El símil, muy socorrido, sale a relucir cada vez que alguien se interroga sobre por qué vivimos en el paraíso de la improvisación. Este no es país de términos medios ni de planificación. Aquí, como buenos mediterráneos, siempre nos hemos jactado de ser más cigarra que hormigas, que para lo último ya nacieron los fríos centroeuropeos y los gélidos nórdicos, muy ordenados y cuadriculados ellos, pero desconocedores de la conjugación del verbo trasnochar. “Sólo en [la calle] Antón Martín hay más bares que en toda Noruega”, clama desde hace años Sabina. No, planificar no va con nosotros. Si el tarro está lleno exprimamos el ketchup, que cuando se acabe ya idearemos cómo sobrevivir sin él.
Alguno de los miles de sesudos asesores que han desfilado por los ministerios, consejerías, diputaciones y ayuntamientos de este país deberían confesar algún día por qué nunca se diseñó un plan B para el modelo económico, por qué se alimentó la teoría de que el maná de la construcción y el consumo desaforado serían pilares eternos del crecimiento. El ketchup salió de golpe y con las vacas gordas nos inventamos el aguinaldo de los 400 euros del IRPF, el supuesto incentivo natalista de los 2.500 euros por hijo, los aeropuertos que a falta de aviones sirven de pasto a las ovejas y las líneas de AVE con tres viajeros por vagón. Ahora que se ha secado al bote no se rellena, ni se plantea utilizar un tomate más barato. Se elimina como solución radical, porque se da por asumido que los funcionarios pueden vivir sin paga extra, los pensionistas quinientoeuristas pueden soportar sin desmayo el copago en las recetas, los parados soportar sin rechistar que a partir del sexto mes mengüe la prestación o los profesores impartir clase sin derecho al pataleo con más alumnos por aula y sin sustituto cuando alguno de ellos tiene la infeliz idea de costiparse o romperse una pierna. El tarro exprimido se arroja a la papelera, confiando en que la hipotética nueva bonanza suministrará otro algún día. O no, quién sabe.

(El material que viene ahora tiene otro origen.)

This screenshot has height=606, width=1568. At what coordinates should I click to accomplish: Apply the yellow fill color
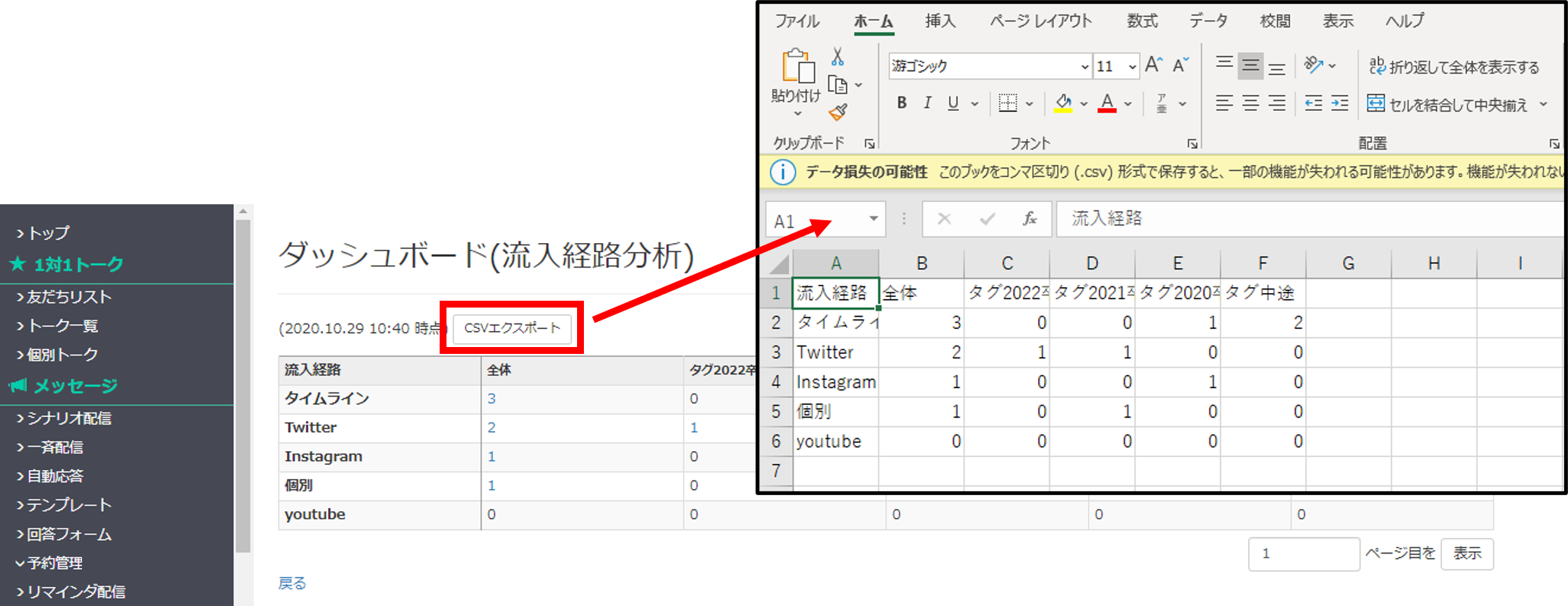[1063, 103]
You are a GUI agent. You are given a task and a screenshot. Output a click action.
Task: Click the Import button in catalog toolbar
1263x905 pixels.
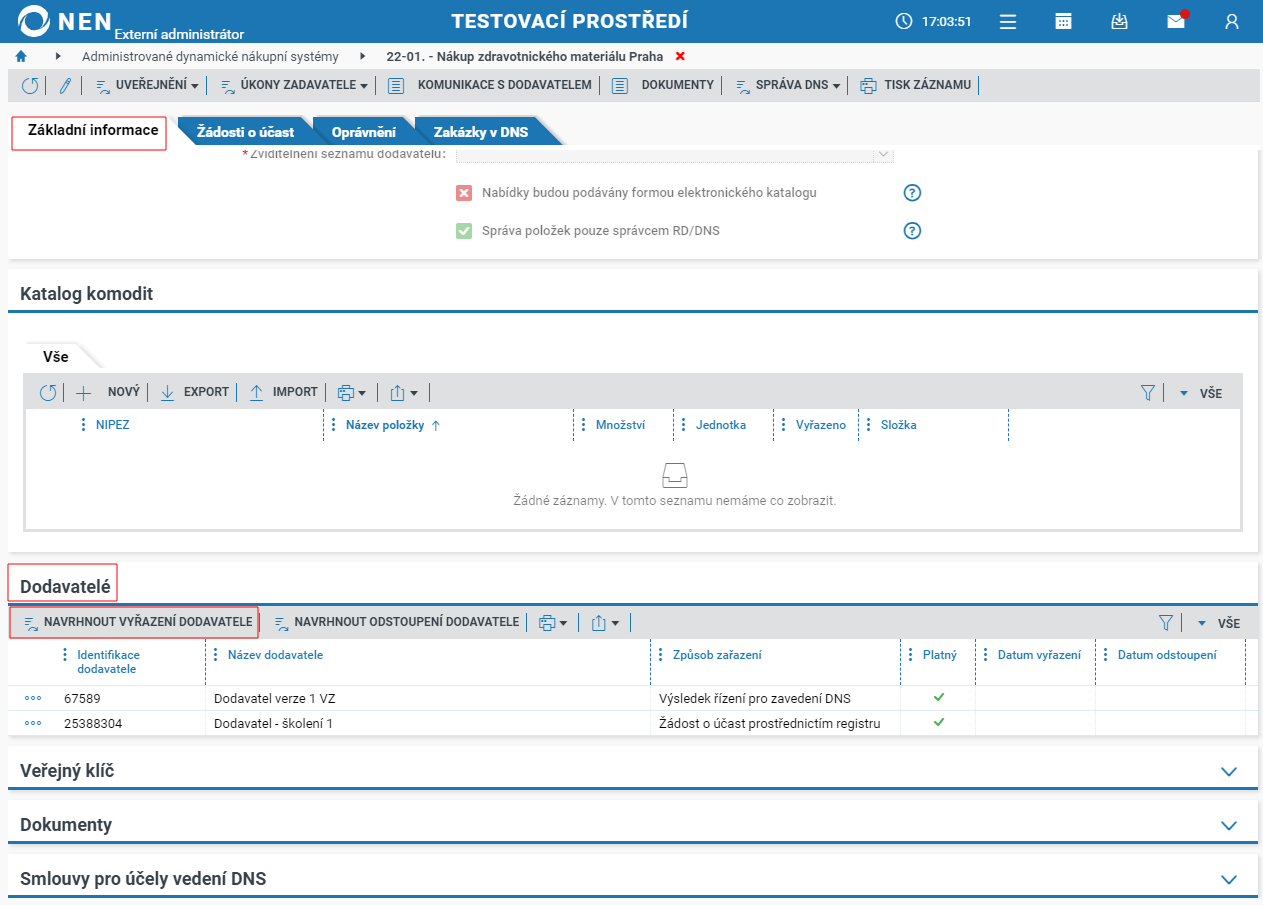(x=284, y=392)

Durante los años en los que trabajé en la Administración compartí mesa con profesionales intachables que solían indignarse por comportamientos achacables al “aquí todo vale”. Un día pasó por mis narices la factura del gasto en ambientadores de un coche oficial: dividiendo, del resultado se desprendía que el vehículo, que debía de ser el más perfumado de España, consumía casi tres al día. Hace semanas se descubrió que un alto cargo de ese mismo departamento recibió trajes de flamenca de una empresa que luego los cargaban a un ayuntamiento. Otro día el alcalde de un pueblo sevillano llamó a las puertas de mi entonces jefa implorando ayudas ante el riesgo de un colapso financiero en su ayuntamiento. Alguien le recordó que un año antes había invertido casi 30.000 euros en contratar a un conocido dúo humorístico para celebrar (¿?) la aprobación de su nuevo plan urbanístico.
El máximo responsable policial en Ceuta confesaba la semana pasada en este diario que patrullan con coches camuflados por falta de vehículos y que el presupuesto no alcanza para renovar ni las desvencijadas sillas de los despachos. Un colegio, el Príncipe Felipe, advierte de que el servicio de comedor peligra si el dinero que sustenta los menús no llega pronto. Ningún visionario podía adivinar que la voracidad de un puñado de tiburones de Lehman Brothers y compañía iba a soplarnos el castillo de naipes, pero tampoco ningún prócer de la patria, de izquierdas o de derechas, se preocupó del mañana en mitad de esa orgía – el “me compro un piso hoy por 180.000 euros y lo revendo mañana por 300.000”– que alimentó a banqueros, notarios, ayuntamientos y –no olvidemos– hasta al más tonto del pueblo, que cerraba el bar y montaba una inmobiliaria. “Que inventen ellos”, clamó un día Unamuno. Pues eso, que inventen y también planifiquen otros.